Hmm... I think that package.xml file is just a template, so it may not be good to do that.

I am not a PEAR expert, but somewhere in you PEAR directory you should find PHPExcel.php and the PHPExcel directory with the remaining classes. Manually replacing them with the new versions found in Classes should work, I think.
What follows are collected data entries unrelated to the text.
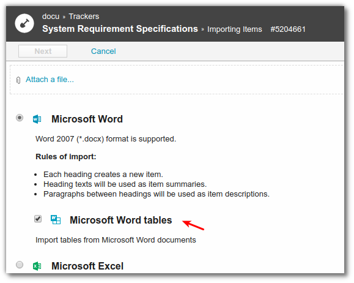Click inside the dashed file drop area
This screenshot has width=354, height=283.
[x=177, y=80]
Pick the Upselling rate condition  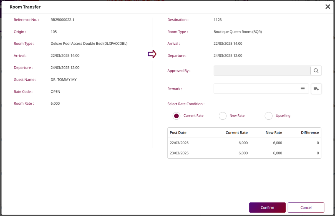[x=269, y=116]
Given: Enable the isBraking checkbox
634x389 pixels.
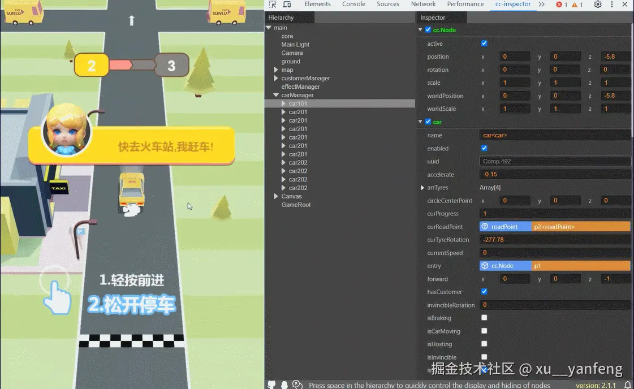Looking at the screenshot, I should click(484, 317).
Can you try that?

Jul 2, 2009 at 1:07 PM

Will do.  I've a few things to do today before I'll be sitting down to code, but I'll let you know how it all turns out.

Jul 24, 2009 at 8:43 PM

I apologize for the delay, a number of things came up that prevented my response.

The system works very well, but even with the latest source code I am experiencing a large efficiency loss compared to the original Spreadsheet_Excel_Writer solution.  I'll list my findings and methods.
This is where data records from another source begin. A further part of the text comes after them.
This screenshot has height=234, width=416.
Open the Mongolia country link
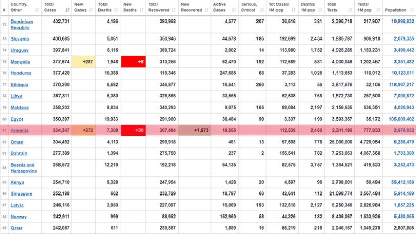click(20, 62)
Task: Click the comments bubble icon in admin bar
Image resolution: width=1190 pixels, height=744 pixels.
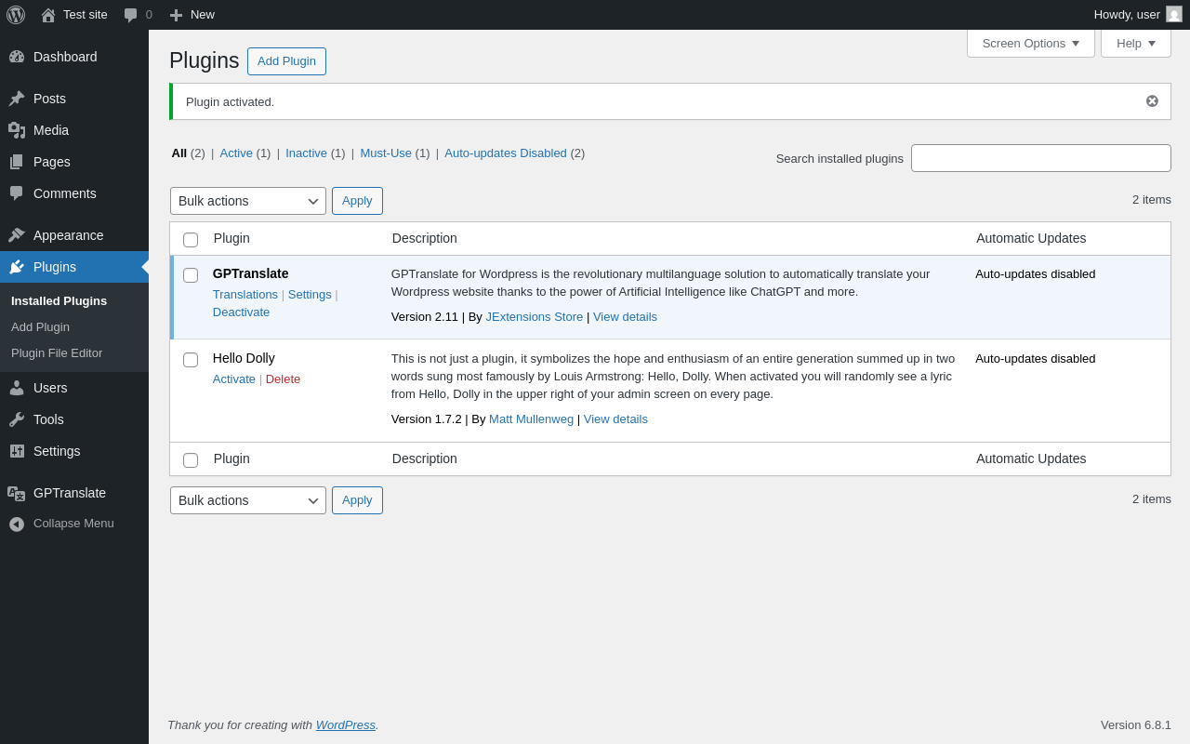Action: [131, 15]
Using an example sheet which has 48 columns and 2472 rows (a large spreadsheet, but the system is capable of producing result sets in the tens of thousands at times):

PHPExcel (No Formatting): 145MB peak memory.
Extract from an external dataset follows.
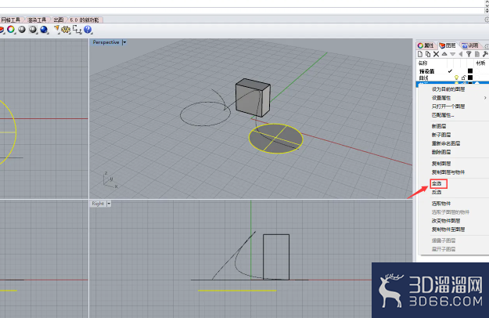Click the new layer page icon
The height and width of the screenshot is (318, 489).
pos(420,54)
PHPExcel (Full Formatting): 310MB peak memory.

Spreadsheet_Excel_Writer (Full Formatting): 31.5MB peak memory.

As you can see, the new system utilizes between five and ten times as much memory to produce the same output.  The computation time (and subsequent load time on the application's web front-end) is similarly longer.

Methods:

I was unable to use cell ranges as parameters for the getStyle() method, ala:

$objWorkSheet->getStyle(A1:A2000)->getAlignment()->setHorizontal(PHPExcel_Style_Alignment::HORIZONTAL_CENTER);

So I used a single cell assignment followed by a cell range duplicateStyle().

If you can offer me any advice as to how I might improve the efficiency of this system, I would be most grateful.  Thank you again for all your help!

Developer
Jul 24, 2009 at 9:08 PM

>> If you can offer me any advice as to how I might improve the efficiency of this system,
>> I would be most grateful.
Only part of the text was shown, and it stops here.